Harry eyed the smoking potion in the cauldron cautiously. He didn’t want to anger Severus by saying that he didn’t think it was true. He had chopped the ingredients himself, true, but whenever he had turned away to work on different ones, he would come back to find things subtly rearranged. The mortar and pestle had traces of blood-red fragments on them that he had never crushed, for example. Harry wanted to shake his head, but he kept still. Severus would be angry if Harry denied his words.

“You did it.” Severus’s voice was soft as he reached past Harry’s shoulder and dipped a cup into the potion, scooping up the clear liquid. “A perfect Veritaserum batch.” He gave the shadow of a smile he often did when he and Harry were alone as he moved back and stood facing Harry. “And to prove it, I’ll drink it, and you can ask me any question you want.”

Harry’s heart rebounded in his ears as he watched Severus take a minute sip of the potion. His face went slack a second later, and Harry leaped to catch the goblet as it almost fell. He set the cup on a nearby table, staring apprehensively. Severus was looking past his shoulder, straight ahead through the window of his potions lab.

There was only one question Harry wanted to know the answer to.

“Did you prepare most of this potion yourself, instead of me?”

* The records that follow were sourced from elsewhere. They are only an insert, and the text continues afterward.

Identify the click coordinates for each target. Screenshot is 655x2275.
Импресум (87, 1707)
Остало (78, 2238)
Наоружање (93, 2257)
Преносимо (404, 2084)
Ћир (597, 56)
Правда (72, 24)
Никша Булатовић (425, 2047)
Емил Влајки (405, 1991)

“Yes, I did. Your ingredients were not finely-chopped enough.”

Harry swallowed. It was important to Severus that Harry acquire skill in Potions, although Harry honestly didn’t know why; it wasn’t as though Harry needed to brew potions for a living. He did respect Severus’s craft. He just didn’t need to share it.

Well, right now he had Severus in front of him, and bound to be honest.

“Why do you want me to master Potions so badly?”

“It would show that you are different from the boy I taught. I don’t want the boy I taught. I want Harry Potter, the man who has a much different personality and a stronger one, and has only really come to life since the war.”

Harry cocked his eyebrow in thoughtful silence. Well, that was a better answer than he’d thought. But he still reached for the antidote that Severus had carefully prepared and set aside before they began trying to brew the potion at all.

Harry still wanted a different kind of honesty.